One doubts that Thomas is politically savvy. He’s expressed support for Glenn Beck, donated to far-right causes and been called a Tea Party Patriot. That alone should be enough for his views to be considered ill-guided, if well-intentioned. The Tea Party is astroturf, a billionaire-funded movement to keep the rich from paying taxes while slashing away safety nets. It goes to the lowest common denominators, focusing on banal catchphrases that represent various levels of truth: Obamacare, teleprompter, death panel. Should we judge him on his political stances?

That’s a loaded question. He’s a goalie, geting paid vast sums of money for people to shoot frozen pieces of rubber at his body. Politics doesn’t really have anything to do with the puck.

But we live in highly politicized times. Luke Scott went from just another outfielder to national headlines after he smarted off about Obama’s birth certificate. He’s hardly the only far-right person in the history of baseball, but that’s not the point. What matters is the way the media reacted to him.

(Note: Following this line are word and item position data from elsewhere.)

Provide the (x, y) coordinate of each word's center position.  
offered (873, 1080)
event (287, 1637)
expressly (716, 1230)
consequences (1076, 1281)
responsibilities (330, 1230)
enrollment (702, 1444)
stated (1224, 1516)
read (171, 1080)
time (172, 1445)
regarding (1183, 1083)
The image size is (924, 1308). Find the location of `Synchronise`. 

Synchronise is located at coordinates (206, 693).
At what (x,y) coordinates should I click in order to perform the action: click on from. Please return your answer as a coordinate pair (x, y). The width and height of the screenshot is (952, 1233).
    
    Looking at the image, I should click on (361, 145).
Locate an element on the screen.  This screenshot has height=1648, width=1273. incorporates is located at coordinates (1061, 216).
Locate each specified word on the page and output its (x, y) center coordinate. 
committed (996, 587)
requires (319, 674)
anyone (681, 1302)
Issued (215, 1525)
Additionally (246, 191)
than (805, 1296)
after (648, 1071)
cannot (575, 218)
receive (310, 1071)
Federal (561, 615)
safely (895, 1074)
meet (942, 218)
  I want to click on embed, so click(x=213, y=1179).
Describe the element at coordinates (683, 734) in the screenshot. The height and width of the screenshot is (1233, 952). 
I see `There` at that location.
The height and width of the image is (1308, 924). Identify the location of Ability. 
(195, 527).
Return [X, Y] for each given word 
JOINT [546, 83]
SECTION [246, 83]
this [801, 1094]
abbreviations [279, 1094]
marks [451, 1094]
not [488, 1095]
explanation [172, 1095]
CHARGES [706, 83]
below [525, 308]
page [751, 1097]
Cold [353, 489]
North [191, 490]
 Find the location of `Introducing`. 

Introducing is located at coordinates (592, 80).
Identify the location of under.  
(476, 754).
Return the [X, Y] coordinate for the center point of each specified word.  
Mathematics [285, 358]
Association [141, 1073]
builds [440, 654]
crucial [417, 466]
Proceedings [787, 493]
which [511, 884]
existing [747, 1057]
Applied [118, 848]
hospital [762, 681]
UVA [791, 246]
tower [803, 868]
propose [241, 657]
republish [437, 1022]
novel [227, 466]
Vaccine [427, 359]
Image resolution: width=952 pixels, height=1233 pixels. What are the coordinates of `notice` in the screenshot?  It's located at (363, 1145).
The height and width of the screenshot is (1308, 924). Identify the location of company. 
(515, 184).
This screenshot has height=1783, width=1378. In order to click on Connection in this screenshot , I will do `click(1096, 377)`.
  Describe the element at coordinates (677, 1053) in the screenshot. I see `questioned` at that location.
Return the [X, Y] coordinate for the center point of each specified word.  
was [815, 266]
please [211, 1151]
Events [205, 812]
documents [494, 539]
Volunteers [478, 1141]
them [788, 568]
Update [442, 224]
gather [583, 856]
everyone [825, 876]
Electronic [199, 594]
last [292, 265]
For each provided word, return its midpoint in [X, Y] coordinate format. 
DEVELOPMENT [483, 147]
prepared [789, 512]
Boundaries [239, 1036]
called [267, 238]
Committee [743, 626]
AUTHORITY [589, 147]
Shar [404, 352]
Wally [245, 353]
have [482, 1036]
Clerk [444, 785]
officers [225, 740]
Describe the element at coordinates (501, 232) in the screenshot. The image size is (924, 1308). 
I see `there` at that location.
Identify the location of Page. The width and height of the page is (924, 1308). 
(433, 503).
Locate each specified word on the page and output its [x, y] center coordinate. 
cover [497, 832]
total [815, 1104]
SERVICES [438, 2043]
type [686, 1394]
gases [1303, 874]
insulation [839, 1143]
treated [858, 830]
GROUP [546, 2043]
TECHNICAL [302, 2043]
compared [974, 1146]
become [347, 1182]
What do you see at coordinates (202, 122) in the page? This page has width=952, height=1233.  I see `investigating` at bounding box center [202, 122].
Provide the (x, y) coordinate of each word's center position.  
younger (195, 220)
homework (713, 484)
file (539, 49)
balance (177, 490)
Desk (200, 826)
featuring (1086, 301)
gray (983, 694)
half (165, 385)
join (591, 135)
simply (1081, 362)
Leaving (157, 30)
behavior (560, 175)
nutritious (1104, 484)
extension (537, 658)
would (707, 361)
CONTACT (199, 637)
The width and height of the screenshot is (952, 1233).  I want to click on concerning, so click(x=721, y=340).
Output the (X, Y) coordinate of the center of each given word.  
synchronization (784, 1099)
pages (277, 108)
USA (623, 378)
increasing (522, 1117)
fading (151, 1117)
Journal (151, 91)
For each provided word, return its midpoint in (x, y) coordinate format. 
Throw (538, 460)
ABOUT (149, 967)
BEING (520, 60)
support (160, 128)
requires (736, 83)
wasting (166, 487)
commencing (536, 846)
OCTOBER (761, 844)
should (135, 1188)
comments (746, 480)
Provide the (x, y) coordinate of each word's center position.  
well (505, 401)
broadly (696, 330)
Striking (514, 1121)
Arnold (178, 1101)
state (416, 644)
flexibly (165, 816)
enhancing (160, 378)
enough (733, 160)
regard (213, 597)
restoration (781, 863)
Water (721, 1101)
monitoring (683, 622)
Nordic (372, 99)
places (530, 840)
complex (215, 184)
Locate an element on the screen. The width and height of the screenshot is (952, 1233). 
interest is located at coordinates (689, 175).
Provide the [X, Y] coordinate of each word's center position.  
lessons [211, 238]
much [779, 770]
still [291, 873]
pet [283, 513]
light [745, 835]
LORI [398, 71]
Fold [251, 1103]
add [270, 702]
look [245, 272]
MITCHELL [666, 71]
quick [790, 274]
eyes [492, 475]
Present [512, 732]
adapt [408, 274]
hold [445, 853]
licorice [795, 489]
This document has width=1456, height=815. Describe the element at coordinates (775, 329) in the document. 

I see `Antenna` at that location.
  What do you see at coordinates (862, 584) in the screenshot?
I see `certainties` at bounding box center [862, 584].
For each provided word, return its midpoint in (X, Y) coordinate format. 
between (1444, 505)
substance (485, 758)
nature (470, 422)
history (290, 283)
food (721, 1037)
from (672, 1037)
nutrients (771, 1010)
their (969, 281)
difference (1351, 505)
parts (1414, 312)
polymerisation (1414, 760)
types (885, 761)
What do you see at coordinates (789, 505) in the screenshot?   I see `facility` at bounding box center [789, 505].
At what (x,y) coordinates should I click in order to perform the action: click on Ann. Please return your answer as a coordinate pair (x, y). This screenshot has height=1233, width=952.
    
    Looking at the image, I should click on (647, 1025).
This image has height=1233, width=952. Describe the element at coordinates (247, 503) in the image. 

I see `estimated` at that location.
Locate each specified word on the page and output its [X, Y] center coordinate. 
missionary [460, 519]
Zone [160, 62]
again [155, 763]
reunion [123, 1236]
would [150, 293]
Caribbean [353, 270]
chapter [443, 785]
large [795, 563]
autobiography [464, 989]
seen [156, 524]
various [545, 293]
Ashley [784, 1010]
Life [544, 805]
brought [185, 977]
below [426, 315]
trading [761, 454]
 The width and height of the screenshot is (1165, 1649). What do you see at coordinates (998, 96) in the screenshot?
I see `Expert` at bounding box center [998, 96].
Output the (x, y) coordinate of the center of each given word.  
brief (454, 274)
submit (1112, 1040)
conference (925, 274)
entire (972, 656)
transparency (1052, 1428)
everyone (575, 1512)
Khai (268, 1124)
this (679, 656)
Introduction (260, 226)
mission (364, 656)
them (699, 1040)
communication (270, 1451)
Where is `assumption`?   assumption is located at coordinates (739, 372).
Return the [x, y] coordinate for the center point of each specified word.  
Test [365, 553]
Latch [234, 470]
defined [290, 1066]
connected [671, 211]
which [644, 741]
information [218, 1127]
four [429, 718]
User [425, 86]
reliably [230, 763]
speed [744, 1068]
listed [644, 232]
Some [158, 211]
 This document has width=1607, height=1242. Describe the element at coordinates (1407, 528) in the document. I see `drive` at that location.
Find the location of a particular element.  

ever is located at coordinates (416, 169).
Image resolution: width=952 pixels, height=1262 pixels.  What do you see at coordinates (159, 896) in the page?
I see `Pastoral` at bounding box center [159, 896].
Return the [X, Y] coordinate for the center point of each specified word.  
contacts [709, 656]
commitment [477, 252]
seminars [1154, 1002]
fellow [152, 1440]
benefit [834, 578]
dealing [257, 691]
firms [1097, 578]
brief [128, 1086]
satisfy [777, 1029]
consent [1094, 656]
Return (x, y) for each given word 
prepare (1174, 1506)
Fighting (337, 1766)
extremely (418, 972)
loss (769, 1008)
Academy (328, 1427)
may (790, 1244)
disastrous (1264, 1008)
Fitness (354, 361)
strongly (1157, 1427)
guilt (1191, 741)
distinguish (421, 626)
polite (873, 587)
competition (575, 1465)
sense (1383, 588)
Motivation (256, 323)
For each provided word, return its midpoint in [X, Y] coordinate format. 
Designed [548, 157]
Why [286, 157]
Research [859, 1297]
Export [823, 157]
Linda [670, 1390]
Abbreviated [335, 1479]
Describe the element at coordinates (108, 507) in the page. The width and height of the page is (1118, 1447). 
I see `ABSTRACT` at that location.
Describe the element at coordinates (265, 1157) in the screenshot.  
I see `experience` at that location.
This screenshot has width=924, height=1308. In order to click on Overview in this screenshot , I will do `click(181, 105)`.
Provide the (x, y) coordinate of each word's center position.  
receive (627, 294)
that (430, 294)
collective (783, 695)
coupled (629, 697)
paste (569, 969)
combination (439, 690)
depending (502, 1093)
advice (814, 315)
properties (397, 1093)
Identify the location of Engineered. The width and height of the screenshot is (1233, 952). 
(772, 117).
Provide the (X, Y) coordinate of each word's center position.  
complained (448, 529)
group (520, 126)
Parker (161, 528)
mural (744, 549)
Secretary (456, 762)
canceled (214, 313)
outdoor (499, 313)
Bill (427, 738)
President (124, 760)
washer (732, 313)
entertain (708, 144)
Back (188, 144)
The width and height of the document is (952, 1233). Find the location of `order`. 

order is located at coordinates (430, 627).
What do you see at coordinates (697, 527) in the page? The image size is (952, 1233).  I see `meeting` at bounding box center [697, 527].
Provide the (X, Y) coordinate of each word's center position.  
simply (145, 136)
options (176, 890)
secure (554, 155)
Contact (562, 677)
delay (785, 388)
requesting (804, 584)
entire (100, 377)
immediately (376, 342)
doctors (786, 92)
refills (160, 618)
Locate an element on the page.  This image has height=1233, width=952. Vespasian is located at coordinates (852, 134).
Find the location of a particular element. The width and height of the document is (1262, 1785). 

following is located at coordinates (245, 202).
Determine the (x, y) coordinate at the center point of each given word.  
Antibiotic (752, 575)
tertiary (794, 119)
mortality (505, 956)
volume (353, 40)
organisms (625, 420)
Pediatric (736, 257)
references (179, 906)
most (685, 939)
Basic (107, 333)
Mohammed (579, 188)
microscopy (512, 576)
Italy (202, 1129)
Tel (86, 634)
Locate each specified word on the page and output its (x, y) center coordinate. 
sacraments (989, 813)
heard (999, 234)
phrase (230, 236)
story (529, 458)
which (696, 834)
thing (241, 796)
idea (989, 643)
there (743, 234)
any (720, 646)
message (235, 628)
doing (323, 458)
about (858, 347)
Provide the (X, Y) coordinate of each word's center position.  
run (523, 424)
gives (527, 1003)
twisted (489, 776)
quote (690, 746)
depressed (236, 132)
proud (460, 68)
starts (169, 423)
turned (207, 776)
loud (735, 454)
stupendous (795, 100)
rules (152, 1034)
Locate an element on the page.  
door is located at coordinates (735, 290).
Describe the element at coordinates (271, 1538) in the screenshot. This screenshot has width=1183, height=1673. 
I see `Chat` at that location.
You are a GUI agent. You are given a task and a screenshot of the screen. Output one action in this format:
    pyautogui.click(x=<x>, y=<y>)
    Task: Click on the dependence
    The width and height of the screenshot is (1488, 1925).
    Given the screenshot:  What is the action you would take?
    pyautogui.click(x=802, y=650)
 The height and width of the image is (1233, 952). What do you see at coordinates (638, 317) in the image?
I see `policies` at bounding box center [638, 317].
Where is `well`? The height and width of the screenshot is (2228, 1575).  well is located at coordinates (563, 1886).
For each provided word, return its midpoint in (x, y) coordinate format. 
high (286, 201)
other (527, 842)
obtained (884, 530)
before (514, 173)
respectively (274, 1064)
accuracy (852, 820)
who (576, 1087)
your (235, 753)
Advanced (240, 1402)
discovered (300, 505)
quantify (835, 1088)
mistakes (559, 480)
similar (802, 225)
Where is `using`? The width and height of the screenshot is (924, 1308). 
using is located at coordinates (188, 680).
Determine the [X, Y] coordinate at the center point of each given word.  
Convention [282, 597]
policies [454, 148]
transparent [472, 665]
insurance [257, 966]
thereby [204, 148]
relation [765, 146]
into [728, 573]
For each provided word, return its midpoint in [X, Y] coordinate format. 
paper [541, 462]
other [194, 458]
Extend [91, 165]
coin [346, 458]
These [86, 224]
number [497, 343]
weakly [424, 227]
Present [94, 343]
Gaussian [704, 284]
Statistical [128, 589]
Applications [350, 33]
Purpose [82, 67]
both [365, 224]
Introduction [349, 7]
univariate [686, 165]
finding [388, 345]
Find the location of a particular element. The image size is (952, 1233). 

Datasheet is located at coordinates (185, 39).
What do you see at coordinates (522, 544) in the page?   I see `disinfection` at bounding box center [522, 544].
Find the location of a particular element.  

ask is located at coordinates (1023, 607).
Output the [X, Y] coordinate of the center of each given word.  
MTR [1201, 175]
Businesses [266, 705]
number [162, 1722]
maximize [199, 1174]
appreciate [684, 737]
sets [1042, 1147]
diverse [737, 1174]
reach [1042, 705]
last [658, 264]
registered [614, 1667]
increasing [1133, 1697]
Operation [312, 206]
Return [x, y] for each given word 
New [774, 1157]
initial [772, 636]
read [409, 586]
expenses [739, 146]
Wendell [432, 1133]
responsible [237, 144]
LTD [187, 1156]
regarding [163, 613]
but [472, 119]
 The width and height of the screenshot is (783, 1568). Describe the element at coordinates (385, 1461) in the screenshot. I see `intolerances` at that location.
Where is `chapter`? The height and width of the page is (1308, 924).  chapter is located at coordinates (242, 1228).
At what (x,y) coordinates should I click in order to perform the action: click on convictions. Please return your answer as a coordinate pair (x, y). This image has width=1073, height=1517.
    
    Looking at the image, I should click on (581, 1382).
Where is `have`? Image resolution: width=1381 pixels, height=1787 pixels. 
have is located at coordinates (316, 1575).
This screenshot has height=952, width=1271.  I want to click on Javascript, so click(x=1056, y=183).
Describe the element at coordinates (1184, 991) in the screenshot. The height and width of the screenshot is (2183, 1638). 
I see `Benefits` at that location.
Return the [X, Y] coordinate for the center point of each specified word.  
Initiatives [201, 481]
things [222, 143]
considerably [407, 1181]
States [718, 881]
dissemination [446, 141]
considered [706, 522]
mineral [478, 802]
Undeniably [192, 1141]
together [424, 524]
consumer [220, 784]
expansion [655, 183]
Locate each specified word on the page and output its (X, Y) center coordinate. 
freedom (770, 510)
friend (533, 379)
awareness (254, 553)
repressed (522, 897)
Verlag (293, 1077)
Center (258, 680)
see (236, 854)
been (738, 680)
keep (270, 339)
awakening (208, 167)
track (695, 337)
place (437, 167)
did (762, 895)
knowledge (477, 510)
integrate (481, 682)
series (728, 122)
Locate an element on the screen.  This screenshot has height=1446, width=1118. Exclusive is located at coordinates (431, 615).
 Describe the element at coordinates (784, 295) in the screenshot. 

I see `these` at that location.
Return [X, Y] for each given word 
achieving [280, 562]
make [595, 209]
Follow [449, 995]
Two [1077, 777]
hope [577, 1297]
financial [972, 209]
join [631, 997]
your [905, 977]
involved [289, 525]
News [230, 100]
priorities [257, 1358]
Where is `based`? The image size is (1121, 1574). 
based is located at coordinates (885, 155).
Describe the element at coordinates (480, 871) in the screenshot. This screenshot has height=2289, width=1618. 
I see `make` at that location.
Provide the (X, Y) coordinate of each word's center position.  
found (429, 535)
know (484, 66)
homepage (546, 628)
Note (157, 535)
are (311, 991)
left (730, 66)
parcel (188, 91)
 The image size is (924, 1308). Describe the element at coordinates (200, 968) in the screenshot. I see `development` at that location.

Another way to look at it is to look at the behavior of people like Josh Lueke, Donte Stallworth, Danny Heatley and Ben Roethlisberger, and how the public treats them. Is Thomas really that much worse?

Not seeing Obama wasn’t a problem, although his flimsy excuse – “This was not about politics” – is disingenuous. If he doesn’t want to go to the White House, that’s his business. If he allies himself with the party of tea,  expresses fandom for somebody who bashed Obama on a daily basis, or donates money to political causes, he’s opening the door. Everything he says now is political.

But that’s not the problem. The problem is the media sound chamber, echoing this story into somethingness. Columns that say he’s “not a patriot” are banal. Wishy-washy columns saying he’s showing bad manners (and don’t really get the free speech thing) aren’t adding anything to the conversation. And doesn’t the Boston Globe’s editorial board have better things to write about?

The thing is, maybe not. Sports media can be vacuous sometimes; just read any column saying Jack Morris belongs in the hall of fame. It draws hits, feeds on itself and repeats. Like politics, it’s fun to argue about if you’re not taking yourself too seriously. And like politics, it’s all too easy to start taking it too seriously, too.